Underlying the four propositions stated by McHugh J (and echoed in the joint judgment) is an initial proposition that is so obvious that it hardly needs to be stated (and usually is not). That is that the statement made by the accused said to be a lie is factually false or wrong. That a statement is factually false or wrong does not necessarily connote that it is a lie - that is what is meant by including in the requirements that it is a deliberate lie. (Where such evidence has been admitted for the stated purpose, it is always necessary that the trial judge give a direction drawing to the jury's attention possible alternative reasons that the accused person might have lied. That issue does not presently arise.)
It was, of course, essential for conviction that the Crown establish, to the satisfaction of the jury, and beyond reasonable doubt, that each of the Andrew Morris/Andrew Norris account, and the Perth couple account, was false. If there were any reasonable possibility that any one of those accounts was true, then plainly, the Crown could not prove that the respondent murdered the child. However, while that was a necessary condition for conviction, it was far from a sufficient condition for conviction.
It is necessary here to make one additional and important point. The decision in Edwards was primarily concerned with the directions to be given to the jury once the evidence has been admitted, and permitted to be used for the purpose of showing consciousness of guilt. Whether:
·a statement is false;
·a false statement is a deliberate lie;
·a deliberate lie relates to a material issue;
·a deliberate lie was told out of a realisation of guilt and a fear of the truth (and to avoid the consequences of that)
are all questions of fact, and within the province of the jury. The task of the trial judge, in determining whether the evidence may be used in this way, is to determine whether it would be capable of meeting those tests - that is, whether it would be open to the jury to find affirmatively that it did. If the evidence is capable of meeting those tests, then it is admissible, and, subject to discretionary considerations, or considerations raised by, for example, s 137 of the Evidence Act , the prosecution is entitled to have the evidence admitted as part of its circumstantial case. If admitted, it is the task of trial judge carefully to direct the jury in accordance with the four propositions stated in Edwards . The evaluation remains the task of the jury.
In some cases, factual falsity may be established by, for example, an admission by the accused. In others, factual falsity may be established by independent evidence of another witness, or, for example, photographs or documentation. In those cases, factual falsity is proved by direct evidence. But, like the offence the subject of the indictment, factual falsity of a statement made by an accused person may also be established by circumstantial evidence. That was the case here. The Crown sought to prove the factual falsity of the three statements made by the respondent by circumstantial evidence: a circumstantial case within a circumstantial case.

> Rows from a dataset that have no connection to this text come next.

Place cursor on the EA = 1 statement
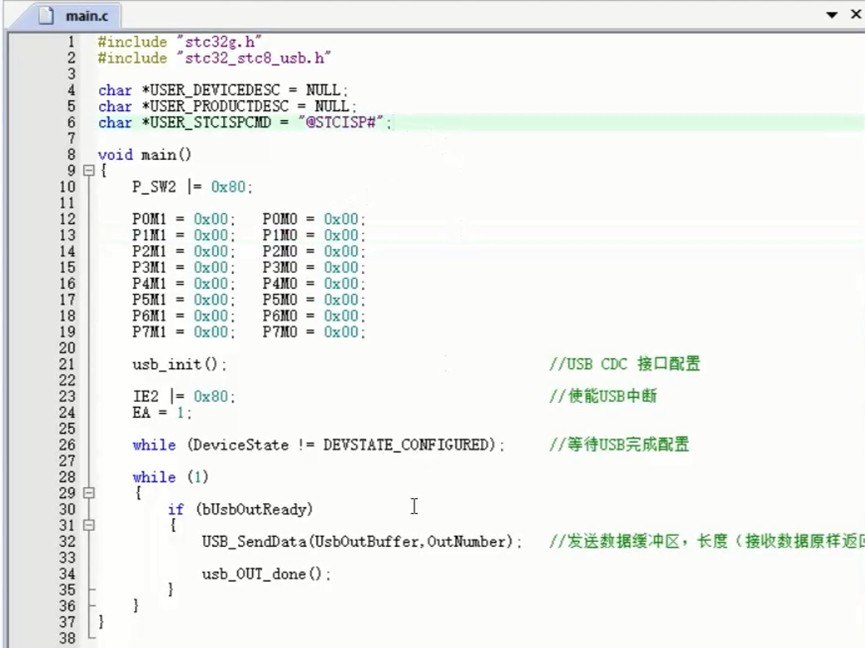 161,412
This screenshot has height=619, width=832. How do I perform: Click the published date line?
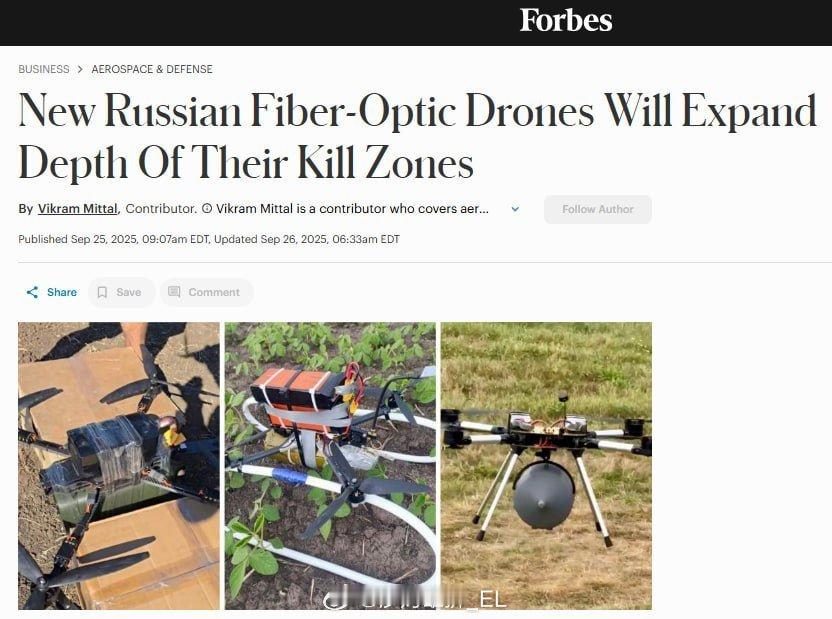209,239
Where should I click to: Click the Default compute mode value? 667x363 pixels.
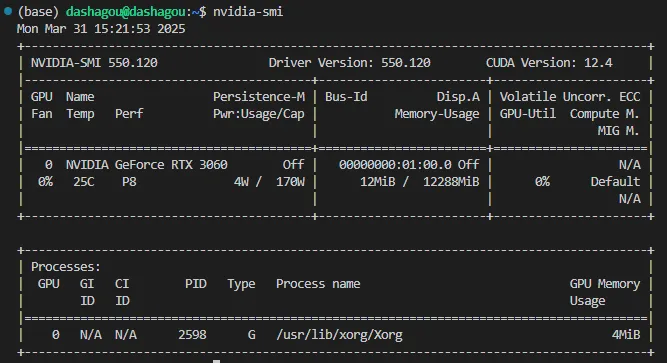pyautogui.click(x=615, y=182)
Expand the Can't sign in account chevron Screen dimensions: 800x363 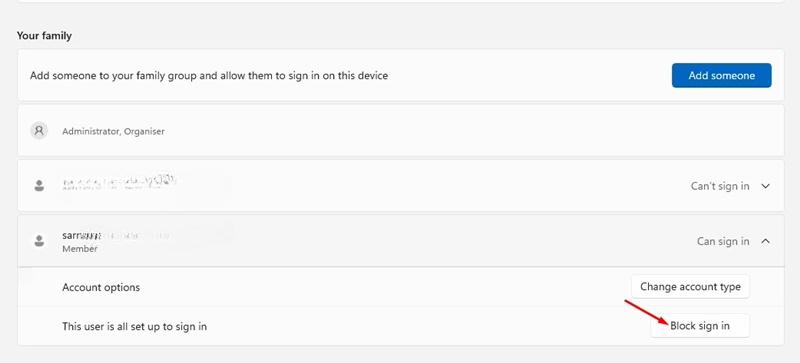tap(765, 186)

The circumstantial case relied upon to prove that the respondent's statements about the Perth couple, about Andrew Morris, and about Andrew Norris were lies had some overlap with, but was not entirely co-extensive with, the circumstantial case relied upon to prove the murder. For example, the Crown relied upon tendency evidence as a circumstance to prove that the respondent murdered Tegan (the tendency evidence was evidence that the respondent had, on one occasion before the birth of Tegan, and on one after, disposed of children by adoption, although on those occasions it was done lawfully). That evidence could not possibly go to the question of whether or not any of the three asserted lies was in fact a lie.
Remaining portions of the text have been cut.